═════ SOURCE DATA
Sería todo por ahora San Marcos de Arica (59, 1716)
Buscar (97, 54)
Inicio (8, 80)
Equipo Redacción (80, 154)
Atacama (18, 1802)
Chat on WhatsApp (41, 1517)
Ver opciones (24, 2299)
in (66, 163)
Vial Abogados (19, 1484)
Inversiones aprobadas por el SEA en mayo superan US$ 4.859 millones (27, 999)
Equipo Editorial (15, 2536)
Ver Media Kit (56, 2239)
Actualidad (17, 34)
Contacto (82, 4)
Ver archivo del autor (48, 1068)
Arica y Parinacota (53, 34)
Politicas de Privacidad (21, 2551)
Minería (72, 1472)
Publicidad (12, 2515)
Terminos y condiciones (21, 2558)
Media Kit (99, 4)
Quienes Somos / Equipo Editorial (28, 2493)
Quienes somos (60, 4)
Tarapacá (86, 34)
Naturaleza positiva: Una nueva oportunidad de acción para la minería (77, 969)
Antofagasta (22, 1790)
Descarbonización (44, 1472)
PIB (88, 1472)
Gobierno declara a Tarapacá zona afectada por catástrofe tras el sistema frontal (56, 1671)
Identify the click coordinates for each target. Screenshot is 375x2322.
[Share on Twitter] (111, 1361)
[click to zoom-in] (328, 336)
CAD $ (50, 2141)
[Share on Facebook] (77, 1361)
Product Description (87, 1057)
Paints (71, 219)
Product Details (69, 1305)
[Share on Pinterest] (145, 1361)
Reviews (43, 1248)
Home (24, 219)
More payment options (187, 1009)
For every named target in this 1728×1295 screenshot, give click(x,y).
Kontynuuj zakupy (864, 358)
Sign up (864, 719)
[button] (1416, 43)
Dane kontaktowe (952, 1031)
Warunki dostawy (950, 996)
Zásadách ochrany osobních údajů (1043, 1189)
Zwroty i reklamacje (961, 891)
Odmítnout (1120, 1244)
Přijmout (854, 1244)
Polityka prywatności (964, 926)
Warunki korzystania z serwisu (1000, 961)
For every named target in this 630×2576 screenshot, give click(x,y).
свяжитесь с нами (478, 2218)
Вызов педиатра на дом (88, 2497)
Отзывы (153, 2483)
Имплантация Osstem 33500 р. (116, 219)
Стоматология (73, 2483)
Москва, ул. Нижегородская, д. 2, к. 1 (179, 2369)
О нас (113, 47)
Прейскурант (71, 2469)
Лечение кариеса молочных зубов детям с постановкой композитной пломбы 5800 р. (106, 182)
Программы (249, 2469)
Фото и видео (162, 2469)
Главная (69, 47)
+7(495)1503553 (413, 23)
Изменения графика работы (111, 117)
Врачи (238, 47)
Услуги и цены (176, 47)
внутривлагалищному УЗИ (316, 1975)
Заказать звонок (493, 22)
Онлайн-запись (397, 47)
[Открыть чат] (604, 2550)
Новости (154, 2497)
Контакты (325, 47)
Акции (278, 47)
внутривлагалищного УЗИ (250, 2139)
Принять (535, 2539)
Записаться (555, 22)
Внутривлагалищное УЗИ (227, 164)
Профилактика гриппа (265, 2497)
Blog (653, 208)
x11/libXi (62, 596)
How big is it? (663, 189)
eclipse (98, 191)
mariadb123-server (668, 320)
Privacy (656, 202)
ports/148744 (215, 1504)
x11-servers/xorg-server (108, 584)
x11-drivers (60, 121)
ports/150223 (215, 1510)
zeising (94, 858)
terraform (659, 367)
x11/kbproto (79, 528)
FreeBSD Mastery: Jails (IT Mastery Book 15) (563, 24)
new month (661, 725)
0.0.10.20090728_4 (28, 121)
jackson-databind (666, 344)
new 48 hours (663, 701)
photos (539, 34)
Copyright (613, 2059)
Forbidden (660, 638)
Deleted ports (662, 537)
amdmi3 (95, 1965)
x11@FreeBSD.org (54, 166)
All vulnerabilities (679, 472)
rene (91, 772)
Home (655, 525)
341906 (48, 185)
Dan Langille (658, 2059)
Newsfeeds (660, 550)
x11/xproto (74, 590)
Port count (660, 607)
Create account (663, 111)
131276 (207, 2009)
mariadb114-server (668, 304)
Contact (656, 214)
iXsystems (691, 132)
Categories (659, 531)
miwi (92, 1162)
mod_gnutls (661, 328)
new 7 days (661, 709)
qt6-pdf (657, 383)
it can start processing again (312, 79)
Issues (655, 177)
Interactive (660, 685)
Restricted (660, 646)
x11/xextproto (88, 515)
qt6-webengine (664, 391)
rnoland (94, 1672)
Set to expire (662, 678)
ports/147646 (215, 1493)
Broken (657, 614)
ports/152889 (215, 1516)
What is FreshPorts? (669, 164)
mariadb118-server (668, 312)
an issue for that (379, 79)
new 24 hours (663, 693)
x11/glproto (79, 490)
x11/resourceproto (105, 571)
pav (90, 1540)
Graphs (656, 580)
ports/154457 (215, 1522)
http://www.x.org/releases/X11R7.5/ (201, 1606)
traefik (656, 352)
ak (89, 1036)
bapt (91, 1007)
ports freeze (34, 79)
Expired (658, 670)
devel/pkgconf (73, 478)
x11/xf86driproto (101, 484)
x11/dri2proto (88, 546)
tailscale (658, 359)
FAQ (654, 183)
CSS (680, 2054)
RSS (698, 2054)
══════════
◆ HOW TO COMPLETE THIS TASK
Set down only the lines above that fall between the line holding "For every named target in this 630×2576" and the line holding "Set to expire (662, 678)", inclusive, keeping each exact.

◆ REPLY TO THE EXERCISE
For every named target in this 630×2576 screenshot, give click(x,y).
свяжитесь с нами (478, 2218)
Вызов педиатра на дом (88, 2497)
Отзывы (153, 2483)
Имплантация Osstem 33500 р. (116, 219)
Стоматология (73, 2483)
Москва, ул. Нижегородская, д. 2, к. 1 (179, 2369)
О нас (113, 47)
Прейскурант (71, 2469)
Лечение кариеса молочных зубов детям с постановкой композитной пломбы 5800 р. (106, 182)
Программы (249, 2469)
Фото и видео (162, 2469)
Главная (69, 47)
+7(495)1503553 (413, 23)
Изменения графика работы (111, 117)
Врачи (238, 47)
Услуги и цены (176, 47)
внутривлагалищному УЗИ (316, 1975)
Заказать звонок (493, 22)
Онлайн-запись (397, 47)
[Открыть чат] (604, 2550)
Новости (154, 2497)
Контакты (325, 47)
Акции (278, 47)
внутривлагалищного УЗИ (250, 2139)
Принять (535, 2539)
Записаться (555, 22)
Внутривлагалищное УЗИ (227, 164)
Профилактика гриппа (265, 2497)
Blog (653, 208)
x11/libXi (62, 596)
How big is it? (663, 189)
eclipse (98, 191)
mariadb123-server (668, 320)
Privacy (656, 202)
ports/148744 (215, 1504)
x11-servers/xorg-server (108, 584)
x11-drivers (60, 121)
ports/150223 (215, 1510)
zeising (94, 858)
terraform (659, 367)
x11/kbproto (79, 528)
FreeBSD Mastery: Jails (IT Mastery Book 15) (563, 24)
new month (661, 725)
0.0.10.20090728_4 (28, 121)
jackson-databind (666, 344)
new 48 hours (663, 701)
photos (539, 34)
Copyright (613, 2059)
Forbidden (660, 638)
Deleted ports (662, 537)
amdmi3 (95, 1965)
x11@FreeBSD.org (54, 166)
All vulnerabilities (679, 472)
rene (91, 772)
Home (655, 525)
341906 (48, 185)
Dan Langille (658, 2059)
Newsfeeds (660, 550)
x11/xproto (74, 590)
Port count (660, 607)
Create account (663, 111)
131276 (207, 2009)
mariadb114-server (668, 304)
Contact (656, 214)
iXsystems (691, 132)
Categories (659, 531)
miwi (92, 1162)
mod_gnutls (661, 328)
new 7 days (661, 709)
qt6-pdf (657, 383)
it can start processing again (312, 79)
Issues (655, 177)
Interactive (660, 685)
Restricted (660, 646)
x11/xextproto (88, 515)
qt6-webengine (664, 391)
rnoland (94, 1672)
Set to expire (662, 678)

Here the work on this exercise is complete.